アドビ株式会社 虻川稜太氏(以下、虻川)顧客1人ひとりにあわせた体験を設計し、顧客体験の自動化によってカスタマージャーニーのスムーズな進行を支援する「マーケティングオートメーション(MA)」と呼ばれるジャンルの製品で、Adobe Experience Cloudというソリューション群のうちの1つです。国内海外合わせ、20社以上の競合が存在するのですが、その中でも「Adobe Marketo Engage」はハイエンドの位置づけになります。

私はAdobe Experience Cloudのマーケティングを担当するDXマーケティング本部に属しており、マーケティングスペシャリストとして、「Adobe Marketo Engage」をメインに担当しています。もともとは株式会社マルケトでインサイドセールスを担当しており、2019年のアドビとの統合を経て、現在に至っています。

 

——ナイルにSEOコンサルティングのご依頼をいただいたのが、2020年6月のことでした。
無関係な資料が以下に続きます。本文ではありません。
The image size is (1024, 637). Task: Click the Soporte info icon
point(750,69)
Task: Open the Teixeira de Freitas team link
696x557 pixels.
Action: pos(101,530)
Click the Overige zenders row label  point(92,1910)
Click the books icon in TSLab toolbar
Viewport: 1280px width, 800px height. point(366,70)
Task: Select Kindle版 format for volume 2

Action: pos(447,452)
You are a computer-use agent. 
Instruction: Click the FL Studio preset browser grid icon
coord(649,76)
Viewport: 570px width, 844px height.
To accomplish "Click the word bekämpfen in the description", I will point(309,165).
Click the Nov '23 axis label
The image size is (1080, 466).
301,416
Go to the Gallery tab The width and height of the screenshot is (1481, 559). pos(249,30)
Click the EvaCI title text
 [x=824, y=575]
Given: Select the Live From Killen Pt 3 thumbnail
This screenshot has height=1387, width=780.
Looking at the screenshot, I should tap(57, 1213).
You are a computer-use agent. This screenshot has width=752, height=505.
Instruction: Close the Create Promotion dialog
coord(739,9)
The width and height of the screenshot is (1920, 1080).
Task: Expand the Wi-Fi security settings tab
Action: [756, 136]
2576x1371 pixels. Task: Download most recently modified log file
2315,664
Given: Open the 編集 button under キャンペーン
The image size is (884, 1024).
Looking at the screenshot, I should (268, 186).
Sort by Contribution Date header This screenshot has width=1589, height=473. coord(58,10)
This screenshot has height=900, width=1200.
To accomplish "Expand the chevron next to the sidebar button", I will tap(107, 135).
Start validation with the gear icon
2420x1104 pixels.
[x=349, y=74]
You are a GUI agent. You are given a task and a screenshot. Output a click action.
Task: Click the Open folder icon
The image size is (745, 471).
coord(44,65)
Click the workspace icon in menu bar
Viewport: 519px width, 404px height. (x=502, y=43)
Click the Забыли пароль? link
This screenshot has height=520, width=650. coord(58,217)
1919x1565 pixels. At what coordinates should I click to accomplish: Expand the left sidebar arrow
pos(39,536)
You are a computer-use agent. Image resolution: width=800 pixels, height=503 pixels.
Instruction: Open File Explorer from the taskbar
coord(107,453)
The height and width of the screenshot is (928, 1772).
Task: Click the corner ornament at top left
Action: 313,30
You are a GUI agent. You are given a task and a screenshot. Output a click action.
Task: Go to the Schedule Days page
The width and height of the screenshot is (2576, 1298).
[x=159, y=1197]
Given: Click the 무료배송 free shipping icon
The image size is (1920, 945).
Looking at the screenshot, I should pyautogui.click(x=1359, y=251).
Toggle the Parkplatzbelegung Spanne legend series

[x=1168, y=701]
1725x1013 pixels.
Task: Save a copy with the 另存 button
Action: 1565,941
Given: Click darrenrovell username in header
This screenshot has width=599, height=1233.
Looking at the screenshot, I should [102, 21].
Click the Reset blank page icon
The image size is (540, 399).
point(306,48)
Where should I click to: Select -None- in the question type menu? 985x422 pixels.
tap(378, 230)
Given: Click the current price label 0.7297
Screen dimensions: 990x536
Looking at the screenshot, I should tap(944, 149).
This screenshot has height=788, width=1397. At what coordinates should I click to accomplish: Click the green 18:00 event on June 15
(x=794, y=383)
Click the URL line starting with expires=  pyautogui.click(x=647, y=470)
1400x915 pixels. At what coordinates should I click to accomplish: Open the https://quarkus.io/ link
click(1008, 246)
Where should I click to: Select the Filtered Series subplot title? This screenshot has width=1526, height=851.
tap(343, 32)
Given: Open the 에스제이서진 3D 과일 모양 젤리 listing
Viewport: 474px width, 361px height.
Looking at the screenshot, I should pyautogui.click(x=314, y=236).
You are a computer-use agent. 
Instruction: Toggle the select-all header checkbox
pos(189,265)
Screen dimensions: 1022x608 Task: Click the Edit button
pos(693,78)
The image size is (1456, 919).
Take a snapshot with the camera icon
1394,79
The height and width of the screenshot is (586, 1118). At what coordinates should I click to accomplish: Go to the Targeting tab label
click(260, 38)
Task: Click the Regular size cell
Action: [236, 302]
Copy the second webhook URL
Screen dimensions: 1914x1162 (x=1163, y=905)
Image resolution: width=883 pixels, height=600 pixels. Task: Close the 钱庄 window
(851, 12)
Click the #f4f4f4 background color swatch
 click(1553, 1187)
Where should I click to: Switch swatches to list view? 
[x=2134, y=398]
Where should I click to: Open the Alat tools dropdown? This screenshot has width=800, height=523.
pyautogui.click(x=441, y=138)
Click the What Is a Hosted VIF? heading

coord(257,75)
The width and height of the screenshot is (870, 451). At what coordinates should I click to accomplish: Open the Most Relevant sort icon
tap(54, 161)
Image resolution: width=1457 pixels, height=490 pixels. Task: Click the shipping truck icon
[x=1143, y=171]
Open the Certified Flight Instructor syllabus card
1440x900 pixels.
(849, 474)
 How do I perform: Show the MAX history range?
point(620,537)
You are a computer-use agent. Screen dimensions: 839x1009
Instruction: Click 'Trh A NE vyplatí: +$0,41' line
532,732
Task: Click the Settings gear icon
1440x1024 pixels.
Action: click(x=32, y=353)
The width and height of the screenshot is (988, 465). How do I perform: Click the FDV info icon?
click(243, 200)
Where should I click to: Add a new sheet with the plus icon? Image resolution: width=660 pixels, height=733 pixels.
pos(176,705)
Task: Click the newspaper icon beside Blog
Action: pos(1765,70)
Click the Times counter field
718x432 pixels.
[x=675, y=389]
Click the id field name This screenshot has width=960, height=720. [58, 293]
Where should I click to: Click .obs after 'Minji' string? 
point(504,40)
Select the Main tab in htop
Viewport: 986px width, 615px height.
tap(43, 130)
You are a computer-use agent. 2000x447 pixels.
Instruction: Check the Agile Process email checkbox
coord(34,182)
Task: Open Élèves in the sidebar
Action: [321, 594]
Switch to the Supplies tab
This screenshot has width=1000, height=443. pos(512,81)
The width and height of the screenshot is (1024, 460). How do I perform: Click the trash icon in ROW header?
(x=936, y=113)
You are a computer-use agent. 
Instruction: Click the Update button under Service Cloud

なぜSEOやコンテンツ制作に取り組もうと考えられたのでしょうか?

虻川「Adobe Marketo Engage」の受注金額をリードソース毎に見たときに、SEOが安定して高い水準にあったことが主な理由です。「Adobe Marketo Engage」は法人向けのアプリケーションなので、スポンサーイベントや展示会といったオフラインチャネルで獲得したリードの商談から受注することも多いのですが、成果が見込めるイベントが常に開催されるわけでもないのでリード獲得の空白期間が生まれますし、出展したイベント毎に成果も変動します。その中でコロナ禍の影響も受けました。デジタル広告への投資の強化も考えましたが、直近の成果をチャネル毎に比較した結果、SEOのキーワードを強化してオーガニックで流入を増やす方が費用対効果も見込め、かつ継続的な成果が出せると考えました。

——「Adobe Marketo Engage」のサイトは、英語サイトをローカライズしている部分もあり、SEOにあたっては制約も多いのではないでしょうか。

虻川そうですね。アドビはAdobe Creative Cloudなど、多くの方にご愛用いただいているツールを扱っていることもあり、世界観を守ることを大事にしています。サイトフォーマットやメッセージの打ち出し方もあらかじめ決まっているんです。テクノロジー周りも本社が管理しているので、なかなか柔軟にはいかないんです。

ナイル株式会社 遠山直人(以下、遠山)メッセージングで言えば、製品名はカタカナではなくアルファベット表記に統一するなど、細かいところまで決まっていました。初期のころは、ヘッダメニューの文言を変えたり、形式はそのままで言い方を変えたり、許された範囲のなかで何が出来るかを模索していましたね。

虻川他の制約としては、アドビの全てのサイトのテクノロジーはブランド保持や技術的な観点でのコントロールのために本国にて管理されており、現地法人判断で独自のテクノロジーのタグを埋め込むことが難しい状況があります。タグ以外にも、ベンダーやテクノロジーの管理もグローバルからのチェックが入るので、柔軟に良いものはなんでも採用する、ということには制限がありました。現場の判断で新しいことを進めるにあたっては、グローバルのチームと英語で交渉せねばならないので、その工数も考慮する必要がありました。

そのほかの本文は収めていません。